Compared to the moving average, this method seems to keep some of the smaller features. Notably, the smaller peak has survived the smoothing!

Stationarity#

The property of “stationarity” is very important in time series analysis and modeling. A “stationary” series is one in which the mean and variance are constant and the series is time-invariant. Let’s go through each of these points individually.

Constant mean#

If the mean of the series is constant, it does not have a general trend. Let’s compare this in our series by looking at the mean of the distance over time and the drag coefficient. To do so, assume we have \(N\) points in time. We look at the mean of our series \(u\) through time by considering the sample means:

\[ \Large \hat{u}_k = \frac{1}{k}\sum_{i=1}^k u \]

where \(1 \leq k \leq N\). So, we are really looking at the average of all the subseries of length \(k\) starting from the first point for our series of length \(N\).

# Iterate the subseries length k
averages = []
for k in range(1,len(test_launch)):
    # Average all points up to time point k
    averages.append(test_launch.iloc[:k].mean())

# Plot the average over time for distance and drag coefficient
distance_means = [average['Distance (m)'] for average in averages]
drag_means = [average['Drag coefficient'] for average in averages]

plt.close('all')
fig = plt.figure(figsize=(10,3))
plt.plot(test_launch.index[1:], distance_means / np.max(distance_means), label="Distance")
plt.plot(test_launch.index[1:], drag_means / np.max(drag_means), label="Drag coefficient")
plt.legend()
plt.xlabel("Time (s)")
plt.ylabel("Average of $k$ series (normalized)")
plt.show()

In comparing these two plots, it is apparent that the drag coefficient is much more stationary than the distance. This is very intuitive as the distance is an increasing quantity (the projectile just keeps going further) while the drag coefficient is periodic around some specific values.

Note that the avaerages were “normalized” (divided by the maximum average) in order to make them comparable in size to each other.

Constant variance#

If the variance of the series is constant, the size of the seasonal peaks are constant through time. Let’s compare this in our series by looking at the variance of the height and the area over time. This would be to consider the sample variance \(\sigma\):

\[ \Large \sigma_k = \frac{1}{k}\sum_{i=2}^k (u - \hat{u}_k) \]

for \(2 \leq k \leq N\).

Problem 2#

Repeat the procedure used to compare the mean through time (last plot above) but use instead a calculation of the variance at each point and all previous points through time.

# YOUR CODE HERE
raise NotImplementedError()

Discuss whether the results demonstrate stationarity of the data for the test launch (answer in the cell below).
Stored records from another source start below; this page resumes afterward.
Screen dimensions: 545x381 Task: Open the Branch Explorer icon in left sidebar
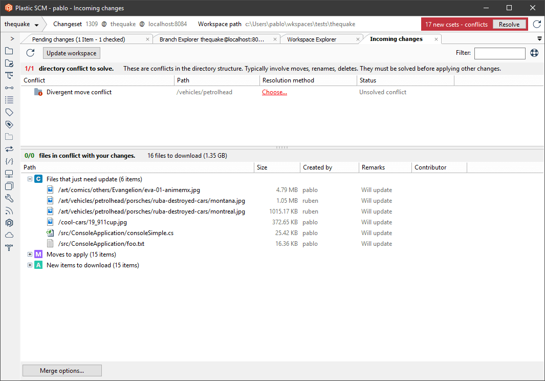pyautogui.click(x=9, y=75)
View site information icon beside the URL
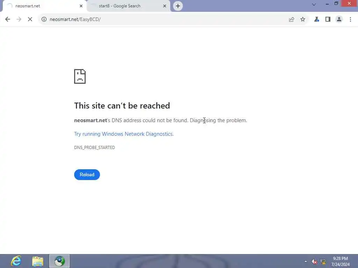 click(44, 20)
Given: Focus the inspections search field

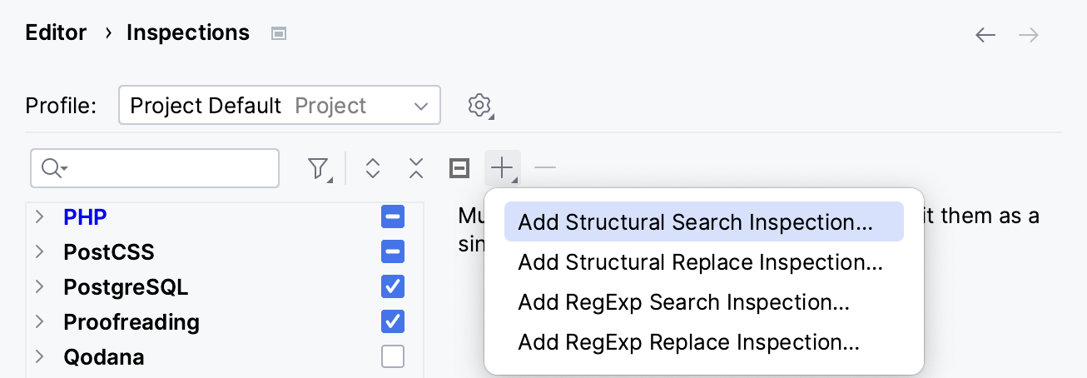Looking at the screenshot, I should [166, 169].
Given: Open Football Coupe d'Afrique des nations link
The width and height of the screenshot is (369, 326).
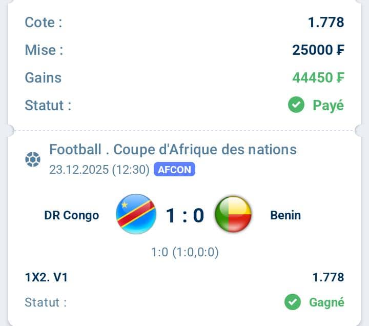Looking at the screenshot, I should (173, 150).
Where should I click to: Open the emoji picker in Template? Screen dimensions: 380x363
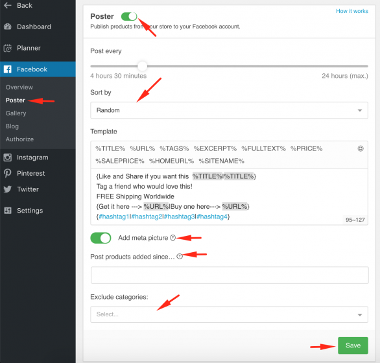tap(361, 148)
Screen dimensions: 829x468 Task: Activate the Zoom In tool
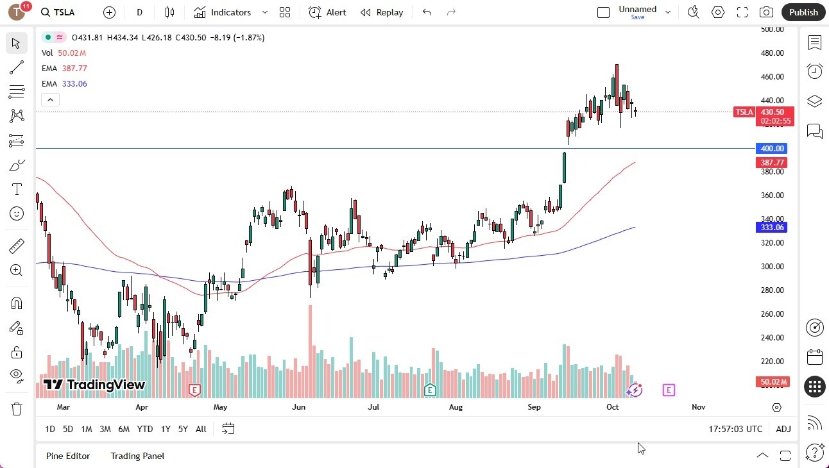17,270
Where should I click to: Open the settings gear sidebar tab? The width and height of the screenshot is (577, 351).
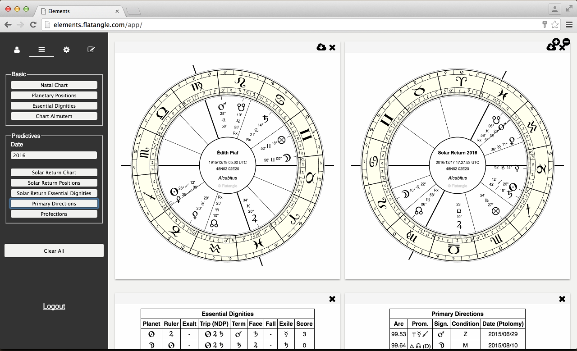click(66, 50)
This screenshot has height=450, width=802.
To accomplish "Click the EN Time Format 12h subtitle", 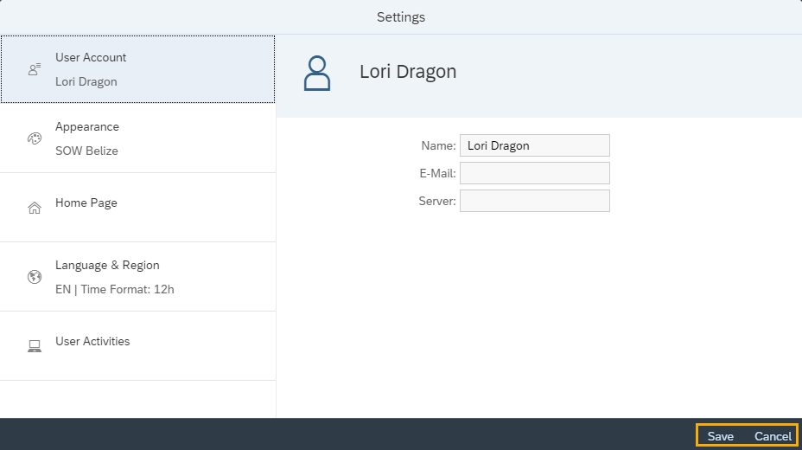I will [x=114, y=289].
Although the stationarity is not as clear in the variance (note for example that it takes some time for the area variance to level off), they both have some element of stationarity to them. Of course the variance at the beginning is small for both because there are few sample points, but as time goes on, the seasonal peaks for both are quite stable. The height is not actually seasonal, but according to the data, it increases and then returns to zero, so it could have a period the same length as the trajectory.

Time-invariance#

If the series is time-invariant, the seasonality of the series follows the same period through time. This is not easily observable in our data, but would be easily so if, for example, our object increased or decreased its rotation throughout its trajectory (a very reasonable assumption).
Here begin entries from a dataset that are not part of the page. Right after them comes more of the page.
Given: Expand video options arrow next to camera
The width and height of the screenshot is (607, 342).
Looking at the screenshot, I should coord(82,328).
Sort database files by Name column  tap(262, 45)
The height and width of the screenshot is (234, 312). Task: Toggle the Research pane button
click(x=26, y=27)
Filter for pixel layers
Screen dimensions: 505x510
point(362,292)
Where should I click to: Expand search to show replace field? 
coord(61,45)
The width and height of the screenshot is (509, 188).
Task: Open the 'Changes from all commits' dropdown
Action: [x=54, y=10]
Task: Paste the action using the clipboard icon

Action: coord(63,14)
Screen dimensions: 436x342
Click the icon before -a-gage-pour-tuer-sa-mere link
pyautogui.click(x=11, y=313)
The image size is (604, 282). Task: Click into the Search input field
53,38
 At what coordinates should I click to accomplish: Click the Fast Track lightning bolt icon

Even so, let’s compare again the period of seasonality over time for our distance and for our drag coefficient over time.

To do so, we will calculate the period of seasonality for the length \(k\) subseries using the autocorrelation as was shown in the section on automatically finding seasonality. With this, we can determine the lag with the maximum autocorrelation and assume that is our period for the length \(k\) subseries.

# Iterate the subseries length k
distance_periods = []
drag_periods = []
for k in range(2,len(test_launch)):
    # Find period for subseries time point k
    dist_autocorr = pd.plotting.autocorrelation_plot(test_launch['Distance (m)'].iloc[:k])
    distance_periods.append(dist_autocorr.get_lines()[-1].get_data()[1][1:].argmax()+1)
    drag_autocorr = pd.plotting.autocorrelation_plot(test_launch['Drag coefficient'].iloc[:k])
    drag_periods.append(drag_autocorr.get_lines()[-1].get_data()[1][1:].argmax()+1)

# Plot the periods over time for distance and drag coefficient
plt.close('all')
fig = plt.figure(figsize=(10,3))
plt.plot(test_launch.index[2:], distance_periods, label="Distance")
plt.plot(test_launch.index[2:], drag_periods, label="Drag coefficient")
plt.legend()
plt.xlabel("Time (s)")
plt.ylabel("Period of $k$ series")
plt.show()

It is apparent that neither the distance or drag coefficient data is time invariant. Both have the strongest autocorrelation with lag 1, which basically indicates no periodicity. There are moments when the drag coefficient shows its periodicity, but that is not constantly visible for subseries of different lengths.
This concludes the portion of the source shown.